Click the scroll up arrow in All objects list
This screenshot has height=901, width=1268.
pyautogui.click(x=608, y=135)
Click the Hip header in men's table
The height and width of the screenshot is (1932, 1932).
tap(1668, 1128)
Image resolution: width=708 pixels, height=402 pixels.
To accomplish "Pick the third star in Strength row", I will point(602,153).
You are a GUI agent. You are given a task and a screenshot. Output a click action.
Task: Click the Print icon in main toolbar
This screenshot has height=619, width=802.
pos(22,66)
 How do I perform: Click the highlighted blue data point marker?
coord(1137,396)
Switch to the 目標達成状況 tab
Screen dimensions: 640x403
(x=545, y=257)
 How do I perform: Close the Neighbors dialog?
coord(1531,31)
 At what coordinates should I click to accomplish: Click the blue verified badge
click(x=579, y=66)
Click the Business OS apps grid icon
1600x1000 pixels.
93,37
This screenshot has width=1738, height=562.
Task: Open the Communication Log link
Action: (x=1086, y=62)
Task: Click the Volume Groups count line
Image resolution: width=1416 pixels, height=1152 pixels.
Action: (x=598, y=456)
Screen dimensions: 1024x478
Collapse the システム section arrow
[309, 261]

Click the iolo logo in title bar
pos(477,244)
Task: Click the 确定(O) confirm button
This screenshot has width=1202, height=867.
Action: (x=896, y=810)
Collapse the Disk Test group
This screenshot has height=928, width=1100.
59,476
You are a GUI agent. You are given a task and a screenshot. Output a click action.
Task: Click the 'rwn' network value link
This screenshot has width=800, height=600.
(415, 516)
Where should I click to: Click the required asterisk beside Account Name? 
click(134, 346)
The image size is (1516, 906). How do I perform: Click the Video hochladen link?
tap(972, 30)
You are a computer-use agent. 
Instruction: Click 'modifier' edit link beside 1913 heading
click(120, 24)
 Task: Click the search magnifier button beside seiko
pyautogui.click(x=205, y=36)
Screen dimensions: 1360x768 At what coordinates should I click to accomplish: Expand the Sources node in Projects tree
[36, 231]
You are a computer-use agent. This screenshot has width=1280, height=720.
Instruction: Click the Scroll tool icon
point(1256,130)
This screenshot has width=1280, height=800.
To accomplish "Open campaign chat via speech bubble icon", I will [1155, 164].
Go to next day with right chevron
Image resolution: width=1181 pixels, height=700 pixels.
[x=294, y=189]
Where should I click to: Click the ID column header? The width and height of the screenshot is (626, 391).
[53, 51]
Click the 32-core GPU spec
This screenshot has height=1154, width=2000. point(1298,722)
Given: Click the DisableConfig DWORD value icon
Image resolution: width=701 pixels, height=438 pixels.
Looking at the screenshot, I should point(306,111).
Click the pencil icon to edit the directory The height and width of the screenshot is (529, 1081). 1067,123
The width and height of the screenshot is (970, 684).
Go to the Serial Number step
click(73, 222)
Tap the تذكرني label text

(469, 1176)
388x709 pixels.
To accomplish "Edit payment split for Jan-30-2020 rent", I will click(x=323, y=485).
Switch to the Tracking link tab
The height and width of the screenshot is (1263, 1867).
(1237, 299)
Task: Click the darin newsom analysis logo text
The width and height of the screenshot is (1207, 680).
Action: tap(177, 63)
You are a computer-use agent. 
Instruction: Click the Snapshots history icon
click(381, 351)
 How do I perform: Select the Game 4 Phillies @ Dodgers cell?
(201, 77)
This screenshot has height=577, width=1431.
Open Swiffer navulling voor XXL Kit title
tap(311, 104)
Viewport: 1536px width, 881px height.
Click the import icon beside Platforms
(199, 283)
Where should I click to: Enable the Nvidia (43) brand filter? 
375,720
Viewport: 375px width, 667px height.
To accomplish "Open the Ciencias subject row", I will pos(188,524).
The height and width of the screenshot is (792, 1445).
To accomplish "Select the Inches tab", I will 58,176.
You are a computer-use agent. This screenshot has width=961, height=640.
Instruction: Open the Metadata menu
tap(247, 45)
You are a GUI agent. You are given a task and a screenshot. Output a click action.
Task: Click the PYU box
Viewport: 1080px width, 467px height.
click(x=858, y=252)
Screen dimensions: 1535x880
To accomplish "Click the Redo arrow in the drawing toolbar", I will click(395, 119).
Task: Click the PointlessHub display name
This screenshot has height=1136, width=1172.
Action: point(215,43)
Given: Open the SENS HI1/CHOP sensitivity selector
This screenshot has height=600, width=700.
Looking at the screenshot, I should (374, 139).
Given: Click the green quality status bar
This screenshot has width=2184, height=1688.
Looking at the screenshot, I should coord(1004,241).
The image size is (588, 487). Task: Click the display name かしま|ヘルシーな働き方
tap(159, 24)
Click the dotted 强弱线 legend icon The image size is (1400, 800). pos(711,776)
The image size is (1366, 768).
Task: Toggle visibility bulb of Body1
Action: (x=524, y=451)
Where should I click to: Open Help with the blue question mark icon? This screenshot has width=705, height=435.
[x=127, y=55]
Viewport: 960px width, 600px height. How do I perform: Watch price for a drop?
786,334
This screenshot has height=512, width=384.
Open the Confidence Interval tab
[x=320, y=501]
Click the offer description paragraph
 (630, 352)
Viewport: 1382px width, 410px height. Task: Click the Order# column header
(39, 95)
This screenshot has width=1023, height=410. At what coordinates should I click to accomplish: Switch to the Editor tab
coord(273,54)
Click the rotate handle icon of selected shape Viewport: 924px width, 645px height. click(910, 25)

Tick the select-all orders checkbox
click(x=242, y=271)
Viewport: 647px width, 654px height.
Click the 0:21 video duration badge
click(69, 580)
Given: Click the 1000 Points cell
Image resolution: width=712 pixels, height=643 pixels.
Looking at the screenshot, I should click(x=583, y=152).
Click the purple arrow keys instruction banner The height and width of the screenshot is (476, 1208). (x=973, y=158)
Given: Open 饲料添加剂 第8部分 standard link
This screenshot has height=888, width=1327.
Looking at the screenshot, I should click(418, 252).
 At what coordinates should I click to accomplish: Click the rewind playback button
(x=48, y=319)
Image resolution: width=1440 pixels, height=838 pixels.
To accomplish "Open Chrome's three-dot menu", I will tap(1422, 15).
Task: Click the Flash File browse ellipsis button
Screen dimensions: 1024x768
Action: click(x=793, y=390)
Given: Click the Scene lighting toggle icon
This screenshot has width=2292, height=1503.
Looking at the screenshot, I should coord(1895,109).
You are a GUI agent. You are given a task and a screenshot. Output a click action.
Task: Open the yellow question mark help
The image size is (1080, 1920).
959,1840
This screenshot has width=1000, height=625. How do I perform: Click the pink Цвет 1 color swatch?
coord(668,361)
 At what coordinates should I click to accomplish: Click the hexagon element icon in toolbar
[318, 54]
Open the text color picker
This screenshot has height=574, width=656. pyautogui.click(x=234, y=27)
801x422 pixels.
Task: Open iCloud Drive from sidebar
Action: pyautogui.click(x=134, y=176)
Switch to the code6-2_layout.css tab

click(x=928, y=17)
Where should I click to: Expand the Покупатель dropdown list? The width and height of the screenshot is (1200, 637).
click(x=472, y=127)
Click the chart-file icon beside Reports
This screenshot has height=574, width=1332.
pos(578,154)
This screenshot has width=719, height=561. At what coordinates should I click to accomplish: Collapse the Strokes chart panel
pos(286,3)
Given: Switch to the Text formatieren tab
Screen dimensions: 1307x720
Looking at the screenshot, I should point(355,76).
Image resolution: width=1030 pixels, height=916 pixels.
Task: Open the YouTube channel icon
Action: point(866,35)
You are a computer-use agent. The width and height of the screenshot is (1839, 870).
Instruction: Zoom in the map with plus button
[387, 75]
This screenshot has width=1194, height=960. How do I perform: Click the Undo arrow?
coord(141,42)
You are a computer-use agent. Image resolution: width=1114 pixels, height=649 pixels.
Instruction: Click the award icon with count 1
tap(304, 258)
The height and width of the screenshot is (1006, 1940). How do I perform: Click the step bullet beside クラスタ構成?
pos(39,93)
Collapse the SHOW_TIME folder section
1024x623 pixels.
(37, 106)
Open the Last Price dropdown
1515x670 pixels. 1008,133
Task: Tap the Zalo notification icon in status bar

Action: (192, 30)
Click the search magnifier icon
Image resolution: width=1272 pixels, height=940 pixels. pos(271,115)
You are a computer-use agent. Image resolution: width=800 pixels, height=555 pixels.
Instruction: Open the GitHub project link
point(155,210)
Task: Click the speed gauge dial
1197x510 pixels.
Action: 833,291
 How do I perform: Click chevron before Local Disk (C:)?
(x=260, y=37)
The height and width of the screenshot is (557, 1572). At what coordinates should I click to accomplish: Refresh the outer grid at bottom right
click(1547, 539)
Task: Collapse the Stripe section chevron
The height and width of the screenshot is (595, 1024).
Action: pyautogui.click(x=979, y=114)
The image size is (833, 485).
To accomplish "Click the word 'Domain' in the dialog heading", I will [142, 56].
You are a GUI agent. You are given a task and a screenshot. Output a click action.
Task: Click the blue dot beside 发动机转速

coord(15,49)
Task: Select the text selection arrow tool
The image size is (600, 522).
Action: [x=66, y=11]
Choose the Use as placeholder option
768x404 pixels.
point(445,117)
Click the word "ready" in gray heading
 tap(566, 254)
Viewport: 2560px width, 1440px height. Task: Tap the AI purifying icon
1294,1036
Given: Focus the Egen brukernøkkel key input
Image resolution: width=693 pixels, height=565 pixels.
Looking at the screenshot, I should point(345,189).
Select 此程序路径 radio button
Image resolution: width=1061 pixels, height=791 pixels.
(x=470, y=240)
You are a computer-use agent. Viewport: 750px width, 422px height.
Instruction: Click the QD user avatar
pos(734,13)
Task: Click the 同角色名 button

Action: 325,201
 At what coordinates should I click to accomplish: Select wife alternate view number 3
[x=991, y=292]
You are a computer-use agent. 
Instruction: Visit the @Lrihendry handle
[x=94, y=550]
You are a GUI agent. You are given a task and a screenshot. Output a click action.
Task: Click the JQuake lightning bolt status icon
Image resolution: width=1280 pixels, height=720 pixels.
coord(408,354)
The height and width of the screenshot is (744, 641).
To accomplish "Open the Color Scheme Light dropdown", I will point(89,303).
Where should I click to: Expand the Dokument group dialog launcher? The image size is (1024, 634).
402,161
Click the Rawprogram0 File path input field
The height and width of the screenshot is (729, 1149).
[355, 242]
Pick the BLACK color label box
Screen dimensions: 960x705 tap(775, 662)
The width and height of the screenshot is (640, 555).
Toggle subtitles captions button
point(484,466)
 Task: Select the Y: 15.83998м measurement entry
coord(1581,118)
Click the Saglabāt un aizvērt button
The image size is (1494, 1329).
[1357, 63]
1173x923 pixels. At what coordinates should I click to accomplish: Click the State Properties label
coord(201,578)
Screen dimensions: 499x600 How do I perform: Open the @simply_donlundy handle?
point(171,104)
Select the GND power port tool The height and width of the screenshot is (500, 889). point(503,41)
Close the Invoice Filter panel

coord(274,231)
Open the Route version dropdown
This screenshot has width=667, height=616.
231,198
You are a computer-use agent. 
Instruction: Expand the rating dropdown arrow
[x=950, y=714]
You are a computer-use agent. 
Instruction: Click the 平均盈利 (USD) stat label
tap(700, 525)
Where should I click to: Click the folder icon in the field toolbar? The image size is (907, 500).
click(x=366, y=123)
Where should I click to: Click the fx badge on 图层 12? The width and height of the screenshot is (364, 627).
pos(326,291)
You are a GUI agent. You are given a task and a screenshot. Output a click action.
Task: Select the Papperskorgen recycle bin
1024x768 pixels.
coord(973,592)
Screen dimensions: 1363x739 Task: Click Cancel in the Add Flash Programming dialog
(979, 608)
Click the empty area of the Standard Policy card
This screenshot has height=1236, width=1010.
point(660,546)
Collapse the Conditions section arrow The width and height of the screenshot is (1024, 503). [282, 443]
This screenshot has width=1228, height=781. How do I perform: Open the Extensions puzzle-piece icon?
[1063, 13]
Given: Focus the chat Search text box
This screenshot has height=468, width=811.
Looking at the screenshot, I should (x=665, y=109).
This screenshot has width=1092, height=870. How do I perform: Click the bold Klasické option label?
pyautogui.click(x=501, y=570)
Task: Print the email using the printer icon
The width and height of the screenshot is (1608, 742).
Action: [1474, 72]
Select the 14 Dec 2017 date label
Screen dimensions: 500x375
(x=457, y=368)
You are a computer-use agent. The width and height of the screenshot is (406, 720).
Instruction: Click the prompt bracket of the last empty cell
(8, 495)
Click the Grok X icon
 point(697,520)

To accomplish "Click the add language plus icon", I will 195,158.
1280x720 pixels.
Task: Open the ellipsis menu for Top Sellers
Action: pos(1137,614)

------------------------------------------------

● **Instructions to follow**
Print exactly the lines of the listing above starting at the line containing "Task: Select the Y: 15.83998м" and ending at the line containing "Given: Focus the chat Search text box", both included.

● **Written answer**
 Task: Select the Y: 15.83998м measurement entry
coord(1581,118)
Click the Saglabāt un aizvērt button
The image size is (1494, 1329).
[1357, 63]
1173x923 pixels. At what coordinates should I click to accomplish: Click the State Properties label
coord(201,578)
Screen dimensions: 499x600 How do I perform: Open the @simply_donlundy handle?
point(171,104)
Select the GND power port tool The height and width of the screenshot is (500, 889). point(503,41)
Close the Invoice Filter panel

coord(274,231)
Open the Route version dropdown
This screenshot has width=667, height=616.
231,198
You are a computer-use agent. 
Instruction: Expand the rating dropdown arrow
[x=950, y=714]
You are a computer-use agent. 
Instruction: Click the 平均盈利 (USD) stat label
tap(700, 525)
Where should I click to: Click the folder icon in the field toolbar? The image size is (907, 500).
click(x=366, y=123)
Where should I click to: Click the fx badge on 图层 12? The width and height of the screenshot is (364, 627).
pos(326,291)
You are a GUI agent. You are given a task and a screenshot. Output a click action.
Task: Select the Papperskorgen recycle bin
1024x768 pixels.
coord(973,592)
Screen dimensions: 1363x739 Task: Click Cancel in the Add Flash Programming dialog
(979, 608)
Click the empty area of the Standard Policy card
This screenshot has height=1236, width=1010.
point(660,546)
Collapse the Conditions section arrow The width and height of the screenshot is (1024, 503). [282, 443]
This screenshot has width=1228, height=781. How do I perform: Open the Extensions puzzle-piece icon?
[1063, 13]
Given: Focus the chat Search text box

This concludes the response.